--- Testo estratto ---
Un grande classico nella top ten di chiunque è il tiro imparabile da fuori area. Avrei potuto scegliere quello di Ljiajic contro la Lazio (molto bello, nel video linkato, anche il balletto del presidente viola Della Valle), quello di Facundo Roncaglia da lontano o uno qualsiasi di quelli segnati da Candreva (bellissimo quello contro il Palermo, bello anche quello contro il Milan sporcato però dal tentativo incompleto di parata di Amelia-e il dubbio che forse, forse, sarebbe potuto arrivarci-anche se i tifosi laziali preferirebbero senz'altro quello realizzato nel derby, nonostante l'errore fin troppo evidente di Goicoechea). Quello di Weiss (nel video al minuto 3.40: notare la classe di forzapescara.tv che pubblica le sintesi senza commento) si differenzia per un dettaglio: l'immobilità del portiere avversario. Le gambe leggermente piegate, la testa che ruota seguendo a stento la velocità della palla e il successivo rilassamento dei muscoli, fino a quel momento tesi, della schiena di Ujkani ricordano la reazione di Neuer al secondo gol di Balotelli in semifinale ai passati Europei, il ginocchio del tedesco che si posa a terra come quello dei cowboy nei duelli, mentre il braccio resta inutilmente teso verso la palla anche dopo aver realizzato che sì, è proprio gol.
---
Riassumi in due frasi il brano sopra, per favore.
--- Elenco dati ---
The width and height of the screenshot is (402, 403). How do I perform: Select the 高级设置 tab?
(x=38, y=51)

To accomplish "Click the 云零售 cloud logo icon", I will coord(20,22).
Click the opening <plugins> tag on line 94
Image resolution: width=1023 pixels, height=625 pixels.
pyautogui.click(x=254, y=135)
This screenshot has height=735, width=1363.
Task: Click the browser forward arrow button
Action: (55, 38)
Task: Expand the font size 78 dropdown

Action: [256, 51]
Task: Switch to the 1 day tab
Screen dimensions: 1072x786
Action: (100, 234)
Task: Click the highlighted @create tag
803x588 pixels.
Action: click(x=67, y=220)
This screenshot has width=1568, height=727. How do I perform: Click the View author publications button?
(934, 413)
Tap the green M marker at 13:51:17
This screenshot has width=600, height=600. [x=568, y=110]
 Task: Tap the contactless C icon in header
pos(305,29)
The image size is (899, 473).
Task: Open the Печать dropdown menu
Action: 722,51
---
Risposta:
Il tiro imparabile da fuori area è un grande classico, e tra gli esempi possibili figurano quelli di Ljiajic contro la Lazio, di Facundo Roncaglia e di Candreva. Quello di Weiss si distingue per l'immobilità del portiere Ujkani, la cui reazione ricorda quella di Neuer al secondo gol di Balotelli nella semifinale degli scorsi Europei.